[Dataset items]
□ □ □ □ □
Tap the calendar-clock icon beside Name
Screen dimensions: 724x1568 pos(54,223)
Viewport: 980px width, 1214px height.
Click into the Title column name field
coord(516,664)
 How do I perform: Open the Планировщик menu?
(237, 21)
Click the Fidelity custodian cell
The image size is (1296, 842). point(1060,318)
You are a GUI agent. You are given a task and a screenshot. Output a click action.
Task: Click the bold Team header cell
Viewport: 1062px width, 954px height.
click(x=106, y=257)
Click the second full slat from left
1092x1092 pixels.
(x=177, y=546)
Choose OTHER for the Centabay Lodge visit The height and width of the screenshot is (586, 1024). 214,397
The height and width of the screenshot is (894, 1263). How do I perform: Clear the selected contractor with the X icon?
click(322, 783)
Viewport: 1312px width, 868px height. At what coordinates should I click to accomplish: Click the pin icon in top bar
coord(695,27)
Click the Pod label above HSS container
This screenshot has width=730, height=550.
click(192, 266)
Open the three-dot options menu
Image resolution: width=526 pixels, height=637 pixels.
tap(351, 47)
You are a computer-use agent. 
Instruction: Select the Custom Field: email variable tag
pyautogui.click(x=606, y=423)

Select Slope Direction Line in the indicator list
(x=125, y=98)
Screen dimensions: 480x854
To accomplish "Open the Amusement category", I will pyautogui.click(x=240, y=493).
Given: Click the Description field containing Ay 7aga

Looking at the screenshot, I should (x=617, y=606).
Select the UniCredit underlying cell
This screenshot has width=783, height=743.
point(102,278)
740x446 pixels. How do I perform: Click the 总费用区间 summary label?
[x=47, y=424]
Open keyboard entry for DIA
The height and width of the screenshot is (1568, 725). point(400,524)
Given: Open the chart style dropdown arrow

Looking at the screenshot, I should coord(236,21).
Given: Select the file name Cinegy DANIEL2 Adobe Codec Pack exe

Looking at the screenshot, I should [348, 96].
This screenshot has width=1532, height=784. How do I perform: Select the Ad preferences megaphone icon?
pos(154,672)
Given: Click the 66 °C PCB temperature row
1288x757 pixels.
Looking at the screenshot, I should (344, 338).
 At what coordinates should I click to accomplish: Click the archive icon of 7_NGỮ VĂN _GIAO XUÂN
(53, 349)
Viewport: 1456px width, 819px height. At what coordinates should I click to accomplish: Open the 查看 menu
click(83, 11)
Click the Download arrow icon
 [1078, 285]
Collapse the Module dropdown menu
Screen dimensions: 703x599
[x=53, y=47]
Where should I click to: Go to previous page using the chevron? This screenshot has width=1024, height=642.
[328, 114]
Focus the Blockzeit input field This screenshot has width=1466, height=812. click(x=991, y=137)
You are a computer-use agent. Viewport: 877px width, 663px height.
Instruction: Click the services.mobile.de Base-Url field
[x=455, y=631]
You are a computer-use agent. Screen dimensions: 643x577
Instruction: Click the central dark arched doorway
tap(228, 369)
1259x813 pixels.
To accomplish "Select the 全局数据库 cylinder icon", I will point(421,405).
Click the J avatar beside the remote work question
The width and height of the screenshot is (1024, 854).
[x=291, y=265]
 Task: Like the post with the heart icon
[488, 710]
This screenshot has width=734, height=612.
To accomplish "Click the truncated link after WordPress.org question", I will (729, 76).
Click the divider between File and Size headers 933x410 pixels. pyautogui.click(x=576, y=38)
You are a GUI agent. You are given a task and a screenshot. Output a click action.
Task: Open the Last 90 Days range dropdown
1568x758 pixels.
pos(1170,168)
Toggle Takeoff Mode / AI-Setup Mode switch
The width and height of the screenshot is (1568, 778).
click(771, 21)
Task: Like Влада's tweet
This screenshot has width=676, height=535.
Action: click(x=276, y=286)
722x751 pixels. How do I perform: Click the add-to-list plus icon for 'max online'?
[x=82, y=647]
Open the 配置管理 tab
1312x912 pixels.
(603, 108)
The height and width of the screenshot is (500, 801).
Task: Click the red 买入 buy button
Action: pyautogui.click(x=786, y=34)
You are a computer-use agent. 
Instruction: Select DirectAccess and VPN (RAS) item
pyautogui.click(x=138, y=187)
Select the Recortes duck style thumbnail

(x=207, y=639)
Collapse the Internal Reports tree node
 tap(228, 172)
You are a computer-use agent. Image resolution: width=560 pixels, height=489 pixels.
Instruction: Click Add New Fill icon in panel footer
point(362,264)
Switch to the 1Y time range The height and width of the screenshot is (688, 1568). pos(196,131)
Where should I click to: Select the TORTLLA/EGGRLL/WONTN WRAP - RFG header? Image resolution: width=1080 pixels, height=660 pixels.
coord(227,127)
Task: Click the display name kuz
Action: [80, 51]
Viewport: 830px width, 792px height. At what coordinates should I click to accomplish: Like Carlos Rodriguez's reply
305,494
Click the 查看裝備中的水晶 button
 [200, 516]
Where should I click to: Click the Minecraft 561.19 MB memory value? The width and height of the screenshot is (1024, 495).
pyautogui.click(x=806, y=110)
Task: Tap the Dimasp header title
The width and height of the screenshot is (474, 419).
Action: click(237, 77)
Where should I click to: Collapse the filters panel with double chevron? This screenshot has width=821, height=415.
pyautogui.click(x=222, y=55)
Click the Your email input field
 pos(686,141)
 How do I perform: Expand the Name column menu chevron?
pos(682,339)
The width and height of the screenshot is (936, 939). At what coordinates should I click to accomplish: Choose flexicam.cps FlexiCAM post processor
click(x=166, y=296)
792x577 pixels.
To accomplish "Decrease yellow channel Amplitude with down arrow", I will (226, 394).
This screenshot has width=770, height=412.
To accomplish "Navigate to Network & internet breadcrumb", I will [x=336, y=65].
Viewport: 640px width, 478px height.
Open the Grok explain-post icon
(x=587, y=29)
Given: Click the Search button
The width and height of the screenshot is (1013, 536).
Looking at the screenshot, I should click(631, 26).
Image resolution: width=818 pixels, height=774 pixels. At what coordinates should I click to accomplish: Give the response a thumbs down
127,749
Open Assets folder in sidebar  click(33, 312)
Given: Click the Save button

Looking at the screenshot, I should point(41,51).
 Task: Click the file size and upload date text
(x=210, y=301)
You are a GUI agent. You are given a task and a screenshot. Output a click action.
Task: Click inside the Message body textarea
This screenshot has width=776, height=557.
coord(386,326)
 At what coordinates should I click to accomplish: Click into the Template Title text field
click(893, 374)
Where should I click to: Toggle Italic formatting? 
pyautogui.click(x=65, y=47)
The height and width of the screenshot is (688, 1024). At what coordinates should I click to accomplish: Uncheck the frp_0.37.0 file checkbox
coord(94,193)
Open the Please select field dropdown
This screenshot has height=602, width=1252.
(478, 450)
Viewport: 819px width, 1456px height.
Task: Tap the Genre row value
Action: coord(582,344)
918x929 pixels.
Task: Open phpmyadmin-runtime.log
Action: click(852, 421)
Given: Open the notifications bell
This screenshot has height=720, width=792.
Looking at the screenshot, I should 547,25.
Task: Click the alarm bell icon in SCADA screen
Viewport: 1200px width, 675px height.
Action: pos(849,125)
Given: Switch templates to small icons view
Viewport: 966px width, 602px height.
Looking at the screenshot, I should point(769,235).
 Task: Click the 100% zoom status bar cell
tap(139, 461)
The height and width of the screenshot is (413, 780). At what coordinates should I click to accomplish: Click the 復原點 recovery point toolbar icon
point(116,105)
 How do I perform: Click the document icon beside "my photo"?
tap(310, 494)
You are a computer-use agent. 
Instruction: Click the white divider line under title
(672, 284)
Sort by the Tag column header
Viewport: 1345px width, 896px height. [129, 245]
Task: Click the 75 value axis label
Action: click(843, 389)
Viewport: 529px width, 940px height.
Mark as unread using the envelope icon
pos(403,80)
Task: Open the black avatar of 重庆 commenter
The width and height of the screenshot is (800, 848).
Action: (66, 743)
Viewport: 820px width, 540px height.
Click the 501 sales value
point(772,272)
□ □ □ □ □
Task goal
What you need to do is repeat every record above exactly.

Finished exercise
Tap the calendar-clock icon beside Name
Screen dimensions: 724x1568 pos(54,223)
Viewport: 980px width, 1214px height.
Click into the Title column name field
coord(516,664)
 How do I perform: Open the Планировщик menu?
(237, 21)
Click the Fidelity custodian cell
The image size is (1296, 842). point(1060,318)
You are a GUI agent. You are given a task and a screenshot. Output a click action.
Task: Click the bold Team header cell
Viewport: 1062px width, 954px height.
click(x=106, y=257)
Click the second full slat from left
1092x1092 pixels.
(x=177, y=546)
Choose OTHER for the Centabay Lodge visit The height and width of the screenshot is (586, 1024). 214,397
The height and width of the screenshot is (894, 1263). How do I perform: Clear the selected contractor with the X icon?
click(322, 783)
Viewport: 1312px width, 868px height. At what coordinates should I click to accomplish: Click the pin icon in top bar
coord(695,27)
Click the Pod label above HSS container
This screenshot has width=730, height=550.
click(192, 266)
Open the three-dot options menu
Image resolution: width=526 pixels, height=637 pixels.
tap(351, 47)
You are a computer-use agent. 
Instruction: Select the Custom Field: email variable tag
pyautogui.click(x=606, y=423)

Select Slope Direction Line in the indicator list
(x=125, y=98)
Screen dimensions: 480x854
To accomplish "Open the Amusement category", I will pyautogui.click(x=240, y=493).
Given: Click the Description field containing Ay 7aga

Looking at the screenshot, I should (x=617, y=606).
Select the UniCredit underlying cell
This screenshot has width=783, height=743.
point(102,278)
740x446 pixels. How do I perform: Click the 总费用区间 summary label?
[x=47, y=424]
Open keyboard entry for DIA
The height and width of the screenshot is (1568, 725). point(400,524)
Given: Open the chart style dropdown arrow

Looking at the screenshot, I should coord(236,21).
Given: Select the file name Cinegy DANIEL2 Adobe Codec Pack exe

Looking at the screenshot, I should [348, 96].
This screenshot has width=1532, height=784. How do I perform: Select the Ad preferences megaphone icon?
pos(154,672)
Given: Click the 66 °C PCB temperature row
1288x757 pixels.
Looking at the screenshot, I should (344, 338).
 At what coordinates should I click to accomplish: Click the archive icon of 7_NGỮ VĂN _GIAO XUÂN
(53, 349)
Viewport: 1456px width, 819px height. At what coordinates should I click to accomplish: Open the 查看 menu
click(83, 11)
Click the Download arrow icon
 [1078, 285]
Collapse the Module dropdown menu
Screen dimensions: 703x599
[x=53, y=47]
Where should I click to: Go to previous page using the chevron? This screenshot has width=1024, height=642.
[328, 114]
Focus the Blockzeit input field This screenshot has width=1466, height=812. click(x=991, y=137)
You are a computer-use agent. Viewport: 877px width, 663px height.
Instruction: Click the services.mobile.de Base-Url field
[x=455, y=631]
You are a computer-use agent. Screen dimensions: 643x577
Instruction: Click the central dark arched doorway
tap(228, 369)
1259x813 pixels.
To accomplish "Select the 全局数据库 cylinder icon", I will point(421,405).
Click the J avatar beside the remote work question
The width and height of the screenshot is (1024, 854).
[x=291, y=265]
 Task: Like the post with the heart icon
[488, 710]
This screenshot has width=734, height=612.
To accomplish "Click the truncated link after WordPress.org question", I will (729, 76).
Click the divider between File and Size headers 933x410 pixels. pyautogui.click(x=576, y=38)
You are a GUI agent. You are given a task and a screenshot. Output a click action.
Task: Open the Last 90 Days range dropdown
1568x758 pixels.
pos(1170,168)
Toggle Takeoff Mode / AI-Setup Mode switch
The width and height of the screenshot is (1568, 778).
click(771, 21)
Task: Like Влада's tweet
This screenshot has width=676, height=535.
Action: click(x=276, y=286)
722x751 pixels. How do I perform: Click the add-to-list plus icon for 'max online'?
[x=82, y=647]
Open the 配置管理 tab
1312x912 pixels.
(603, 108)
The height and width of the screenshot is (500, 801).
Task: Click the red 买入 buy button
Action: pyautogui.click(x=786, y=34)
You are a computer-use agent. 
Instruction: Select DirectAccess and VPN (RAS) item
pyautogui.click(x=138, y=187)
Select the Recortes duck style thumbnail

(x=207, y=639)
Collapse the Internal Reports tree node
 tap(228, 172)
You are a computer-use agent. Image resolution: width=560 pixels, height=489 pixels.
Instruction: Click Add New Fill icon in panel footer
point(362,264)
Switch to the 1Y time range The height and width of the screenshot is (688, 1568). pos(196,131)
Where should I click to: Select the TORTLLA/EGGRLL/WONTN WRAP - RFG header? Image resolution: width=1080 pixels, height=660 pixels.
coord(227,127)
Task: Click the display name kuz
Action: [80, 51]
Viewport: 830px width, 792px height. At what coordinates should I click to accomplish: Like Carlos Rodriguez's reply
305,494
Click the 查看裝備中的水晶 button
 [200, 516]
Where should I click to: Click the Minecraft 561.19 MB memory value? The width and height of the screenshot is (1024, 495).
pyautogui.click(x=806, y=110)
Task: Tap the Dimasp header title
The width and height of the screenshot is (474, 419).
Action: click(237, 77)
Where should I click to: Collapse the filters panel with double chevron? This screenshot has width=821, height=415.
pyautogui.click(x=222, y=55)
Click the Your email input field
 pos(686,141)
 How do I perform: Expand the Name column menu chevron?
pos(682,339)
The width and height of the screenshot is (936, 939). At what coordinates should I click to accomplish: Choose flexicam.cps FlexiCAM post processor
click(x=166, y=296)
792x577 pixels.
To accomplish "Decrease yellow channel Amplitude with down arrow", I will (226, 394).
This screenshot has width=770, height=412.
To accomplish "Navigate to Network & internet breadcrumb", I will [x=336, y=65].
Viewport: 640px width, 478px height.
Open the Grok explain-post icon
(x=587, y=29)
Given: Click the Search button
The width and height of the screenshot is (1013, 536).
Looking at the screenshot, I should click(631, 26).
Image resolution: width=818 pixels, height=774 pixels. At what coordinates should I click to accomplish: Give the response a thumbs down
127,749
Open Assets folder in sidebar  click(33, 312)
Given: Click the Save button

Looking at the screenshot, I should point(41,51).
 Task: Click the file size and upload date text
(x=210, y=301)
You are a GUI agent. You are given a task and a screenshot. Output a click action.
Task: Click inside the Message body textarea
This screenshot has width=776, height=557.
coord(386,326)
 At what coordinates should I click to accomplish: Click into the Template Title text field
click(893, 374)
Where should I click to: Toggle Italic formatting? 
pyautogui.click(x=65, y=47)
The height and width of the screenshot is (688, 1024). At what coordinates should I click to accomplish: Uncheck the frp_0.37.0 file checkbox
coord(94,193)
Open the Please select field dropdown
This screenshot has height=602, width=1252.
(478, 450)
Viewport: 819px width, 1456px height.
Task: Tap the Genre row value
Action: coord(582,344)
918x929 pixels.
Task: Open phpmyadmin-runtime.log
Action: click(852, 421)
Given: Open the notifications bell
This screenshot has height=720, width=792.
Looking at the screenshot, I should 547,25.
Task: Click the alarm bell icon in SCADA screen
Viewport: 1200px width, 675px height.
Action: pos(849,125)
Given: Switch templates to small icons view
Viewport: 966px width, 602px height.
Looking at the screenshot, I should point(769,235).
 Task: Click the 100% zoom status bar cell
tap(139, 461)
The height and width of the screenshot is (413, 780). At what coordinates should I click to accomplish: Click the 復原點 recovery point toolbar icon
point(116,105)
 How do I perform: Click the document icon beside "my photo"?
tap(310, 494)
You are a computer-use agent. 
Instruction: Click the white divider line under title
(672, 284)
Sort by the Tag column header
Viewport: 1345px width, 896px height. [129, 245]
Task: Click the 75 value axis label
Action: click(843, 389)
Viewport: 529px width, 940px height.
Mark as unread using the envelope icon
pos(403,80)
Task: Open the black avatar of 重庆 commenter
The width and height of the screenshot is (800, 848).
Action: (66, 743)
Viewport: 820px width, 540px height.
Click the 501 sales value
point(772,272)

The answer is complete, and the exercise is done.